La cándida expresión de su vecina finge desconocer lo que está
originando con su actitud, mientras el atribulado joven comienza a
sufrir un problema testicular. Hay momentos en que la diestra no es
suficiente para aplacar y sosegar su alocada zona y procede, con
ambas manos, a colocar en el lugar crítico su rígida carpeta a modo
de tapadera. Así pretende disimular, en lo que pueda, la enojosa
situación que, en lugar de la fría e inhóspita superficie del
cuaderno, pide a gritos la tibieza y el confort de carne femenina.
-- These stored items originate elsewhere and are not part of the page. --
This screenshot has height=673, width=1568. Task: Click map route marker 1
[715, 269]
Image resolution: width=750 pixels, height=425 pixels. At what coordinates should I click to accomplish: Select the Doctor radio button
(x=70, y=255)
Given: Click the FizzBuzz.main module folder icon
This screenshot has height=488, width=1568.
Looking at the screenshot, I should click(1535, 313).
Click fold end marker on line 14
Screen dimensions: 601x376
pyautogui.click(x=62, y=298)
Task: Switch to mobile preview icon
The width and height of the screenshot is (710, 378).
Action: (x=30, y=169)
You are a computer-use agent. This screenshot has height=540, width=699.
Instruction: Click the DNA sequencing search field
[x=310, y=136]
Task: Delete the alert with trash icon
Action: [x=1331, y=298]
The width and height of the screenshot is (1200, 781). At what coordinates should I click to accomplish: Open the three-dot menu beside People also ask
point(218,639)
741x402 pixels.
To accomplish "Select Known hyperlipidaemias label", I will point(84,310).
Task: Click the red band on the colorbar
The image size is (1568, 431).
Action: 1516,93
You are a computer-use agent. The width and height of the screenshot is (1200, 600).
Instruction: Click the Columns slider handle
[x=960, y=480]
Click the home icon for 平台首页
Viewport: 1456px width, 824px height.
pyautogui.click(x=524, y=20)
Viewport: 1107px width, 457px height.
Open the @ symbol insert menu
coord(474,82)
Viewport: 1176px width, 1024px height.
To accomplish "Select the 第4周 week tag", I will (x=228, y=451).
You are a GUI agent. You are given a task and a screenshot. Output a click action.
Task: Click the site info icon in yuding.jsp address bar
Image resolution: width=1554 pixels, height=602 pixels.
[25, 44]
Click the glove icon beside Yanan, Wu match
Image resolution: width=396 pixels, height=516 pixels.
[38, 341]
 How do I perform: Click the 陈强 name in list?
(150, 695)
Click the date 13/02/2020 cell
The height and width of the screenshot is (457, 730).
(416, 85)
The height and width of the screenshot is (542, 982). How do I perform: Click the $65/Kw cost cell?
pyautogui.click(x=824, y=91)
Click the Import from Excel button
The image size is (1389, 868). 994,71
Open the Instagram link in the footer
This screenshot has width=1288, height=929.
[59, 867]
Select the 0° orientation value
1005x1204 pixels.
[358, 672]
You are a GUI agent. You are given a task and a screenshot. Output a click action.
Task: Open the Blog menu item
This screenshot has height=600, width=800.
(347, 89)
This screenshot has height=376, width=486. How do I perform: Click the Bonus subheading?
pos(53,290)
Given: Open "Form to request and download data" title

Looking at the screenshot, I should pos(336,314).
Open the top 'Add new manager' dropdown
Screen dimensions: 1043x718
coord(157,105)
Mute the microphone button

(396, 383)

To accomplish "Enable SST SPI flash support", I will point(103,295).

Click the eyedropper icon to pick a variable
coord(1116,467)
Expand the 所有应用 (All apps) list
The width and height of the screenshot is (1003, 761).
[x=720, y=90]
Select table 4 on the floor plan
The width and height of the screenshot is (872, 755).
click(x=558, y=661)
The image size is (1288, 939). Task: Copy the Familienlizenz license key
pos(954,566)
Mientras sufre el tormento, Carlos cree adivinar en la mujer un guiño
picaresco y divertido, al contemplar el nerviosismo que a él le
invade. Redobla su juego lamedor. La crispación del estudiante
hace crisis y, tras una chupada al pirulí más vigorosa que las
precedentes, el joven acaba con su calvario.
Se
arregla como puede la desordenada ropa, coloca su carpeta por delante
para ocultar la obscura secuela delatora y, olvidando el importante
motivo de su presencia en el jardín, abandona aquel banco de tortura
y de placer, sin esperar a su amigo Jaime.